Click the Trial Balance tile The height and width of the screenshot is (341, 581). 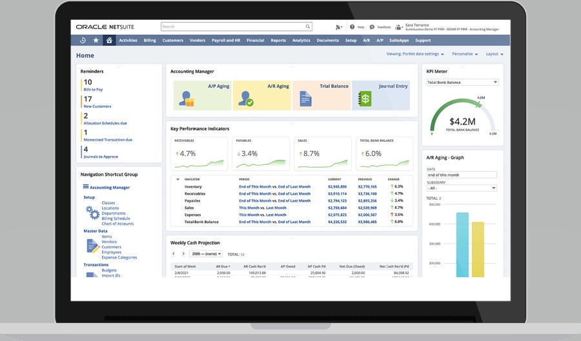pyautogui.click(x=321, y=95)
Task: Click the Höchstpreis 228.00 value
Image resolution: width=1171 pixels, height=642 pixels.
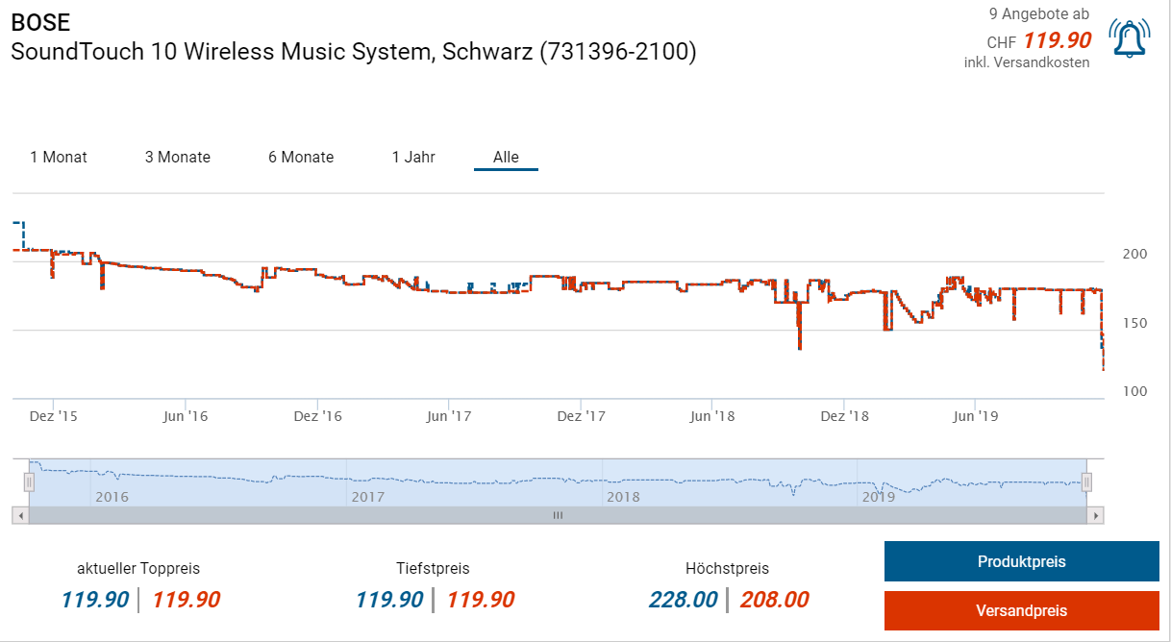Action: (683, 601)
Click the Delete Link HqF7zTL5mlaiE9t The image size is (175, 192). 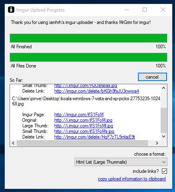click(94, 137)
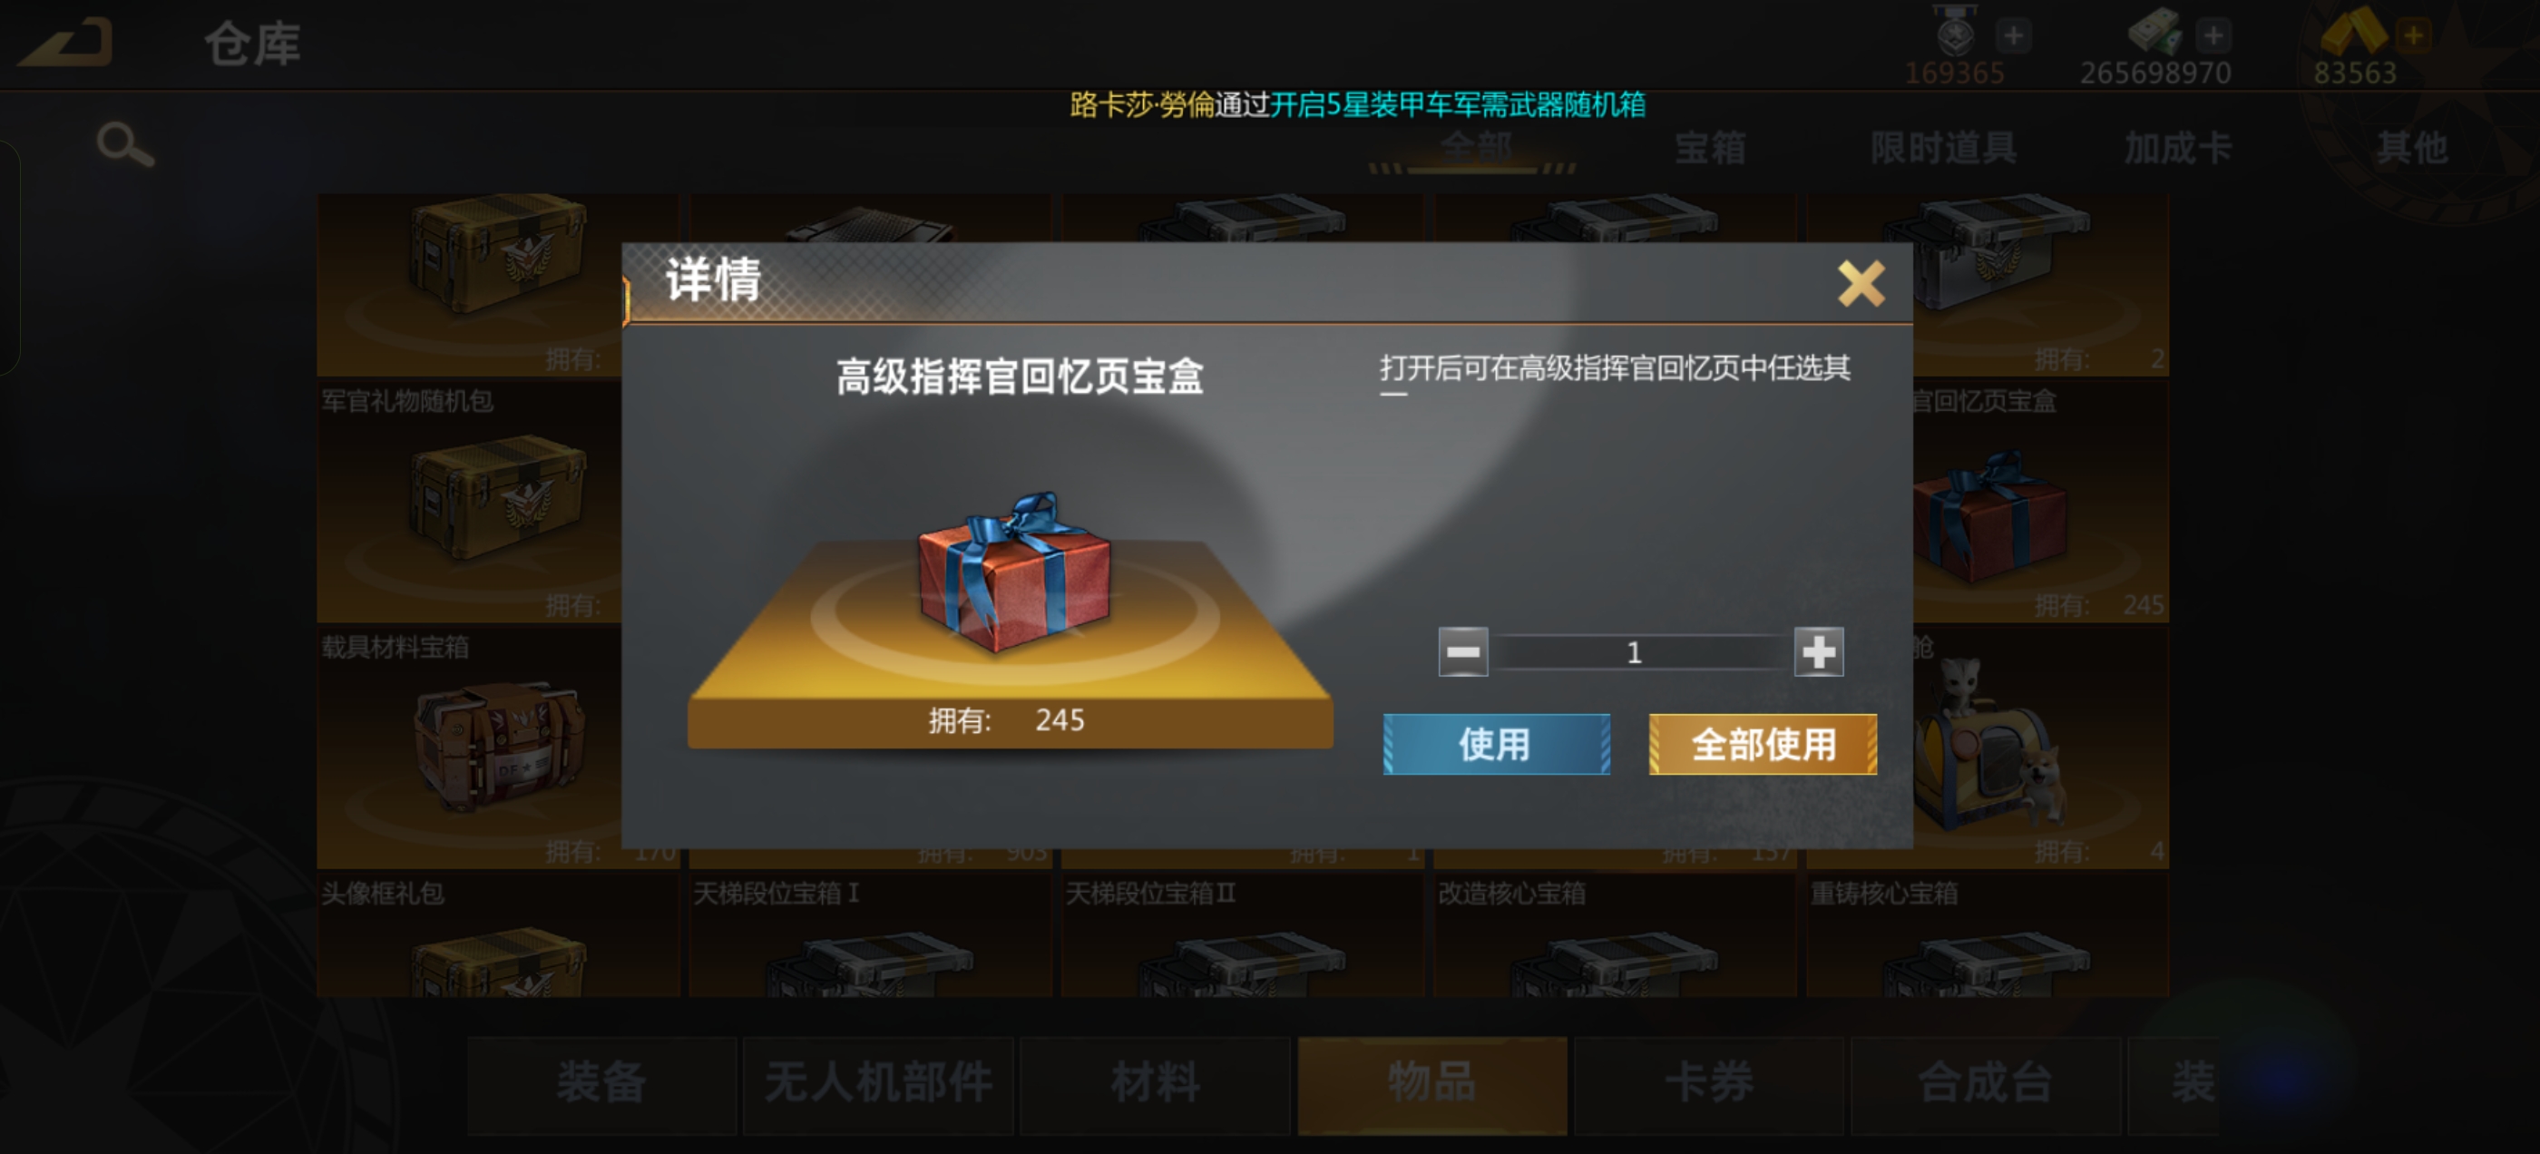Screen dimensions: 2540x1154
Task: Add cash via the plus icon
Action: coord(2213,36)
---
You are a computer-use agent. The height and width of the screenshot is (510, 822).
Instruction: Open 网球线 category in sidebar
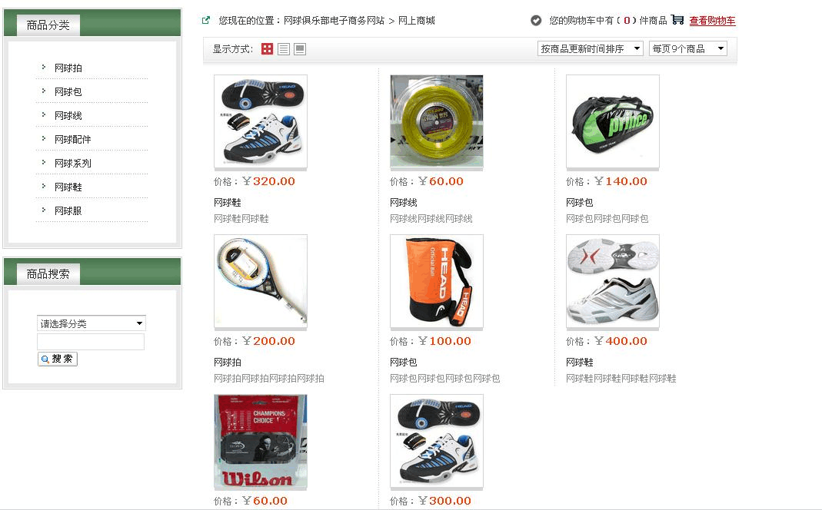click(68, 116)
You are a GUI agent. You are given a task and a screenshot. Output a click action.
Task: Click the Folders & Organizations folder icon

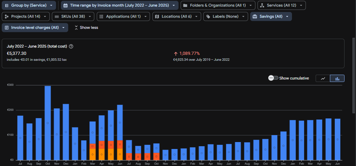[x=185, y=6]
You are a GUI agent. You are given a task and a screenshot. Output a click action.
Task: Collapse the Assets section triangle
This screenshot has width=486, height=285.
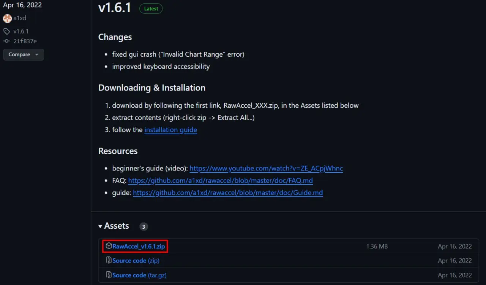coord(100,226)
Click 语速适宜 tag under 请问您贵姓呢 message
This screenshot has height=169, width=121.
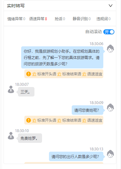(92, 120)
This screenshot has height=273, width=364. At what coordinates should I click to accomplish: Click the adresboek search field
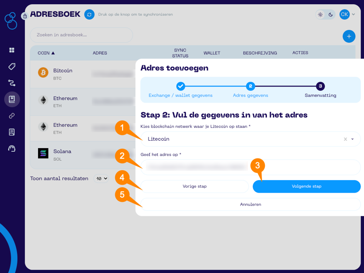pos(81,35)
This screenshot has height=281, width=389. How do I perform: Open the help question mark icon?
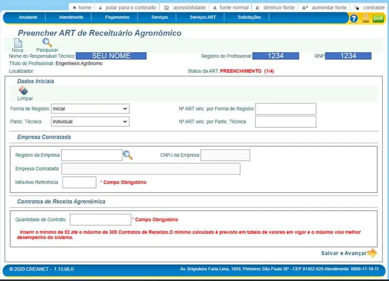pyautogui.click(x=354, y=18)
* * *
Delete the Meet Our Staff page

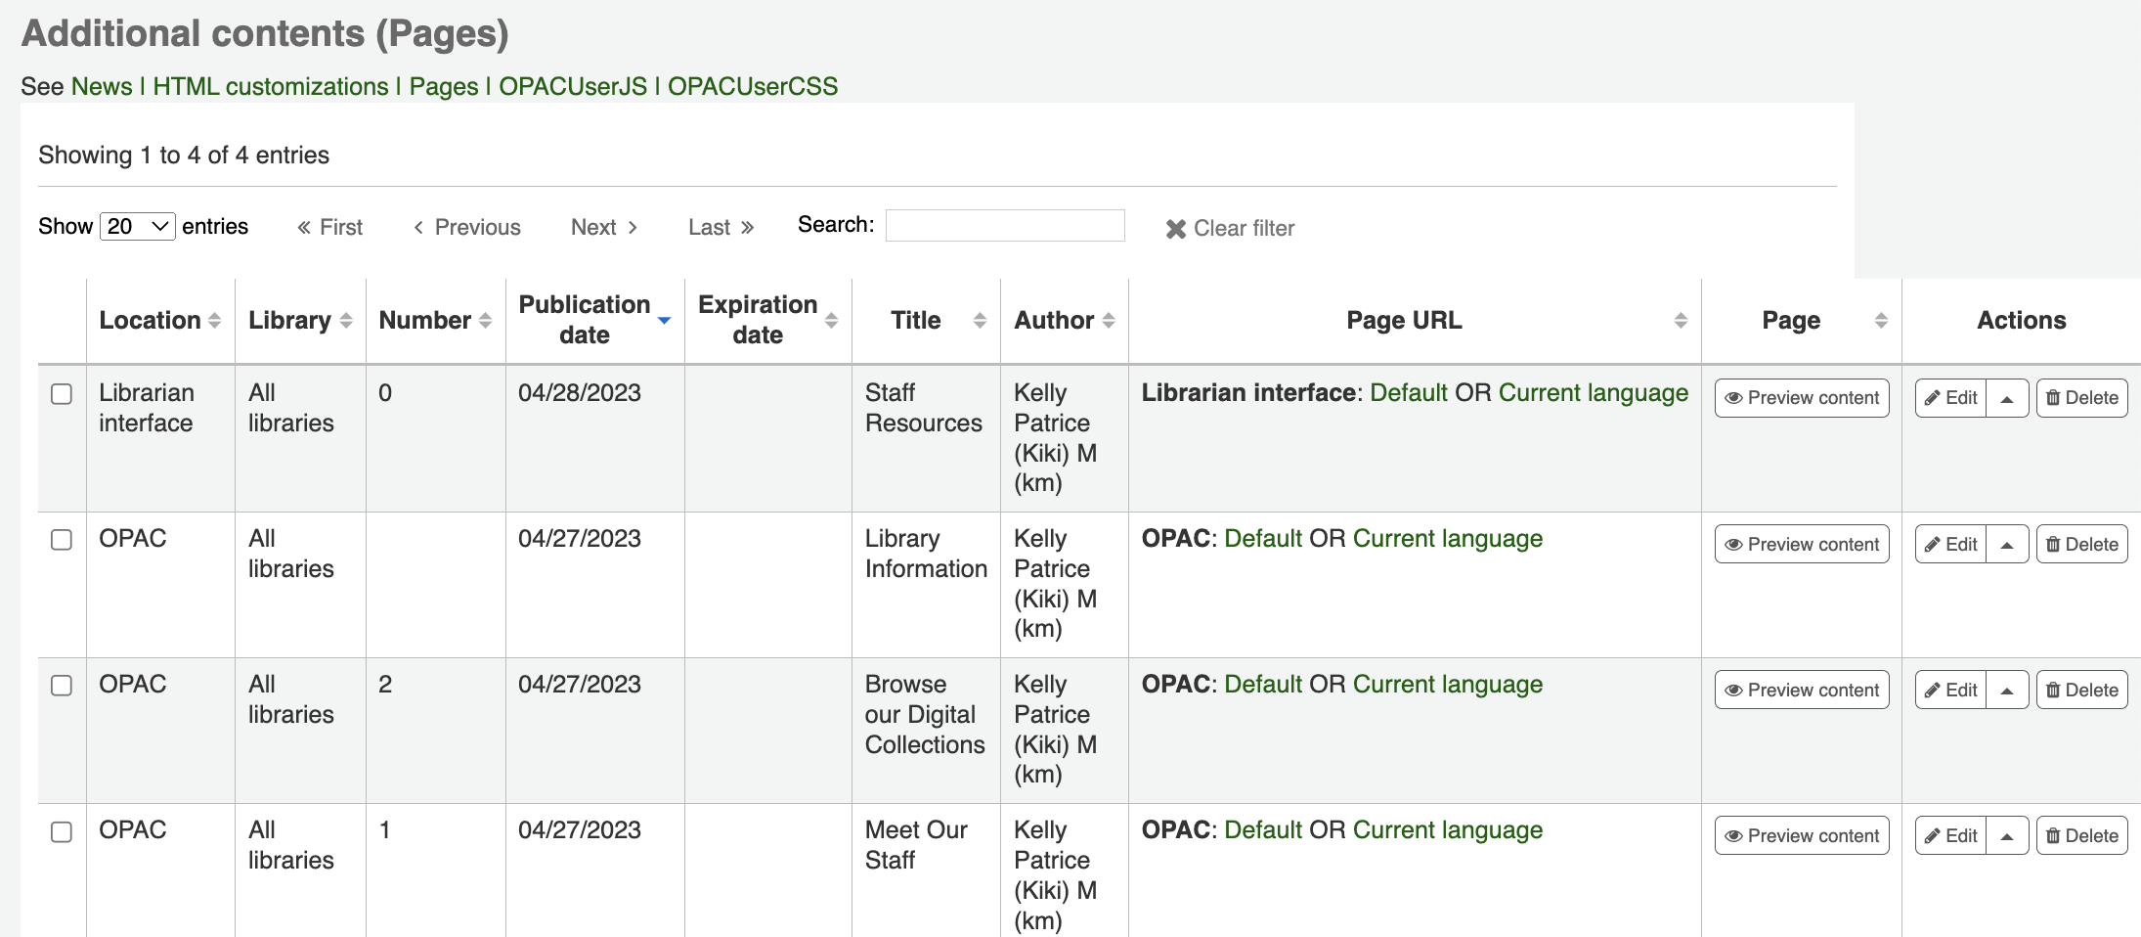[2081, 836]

## What to work on
For the entries above, print exactly the lines between the one with "You are a computer-use" and the one with "Click 语速适宜 tag under 请问您贵姓呢 message", inclusive, with no pictures.

## Expected answer
You are a computer-use agent. The height and width of the screenshot is (510, 822).
Instruction: Open 网球线 category in sidebar
click(68, 116)
You are a GUI agent. You are given a task and a screenshot. Output a click action.
Task: Click the Folders & Organizations folder icon

[x=185, y=6]
You are a GUI agent. You are given a task and a screenshot. Output a click action.
Task: Collapse the Assets section triangle
This screenshot has width=486, height=285.
coord(100,226)
Click 语速适宜 tag under 请问您贵姓呢 message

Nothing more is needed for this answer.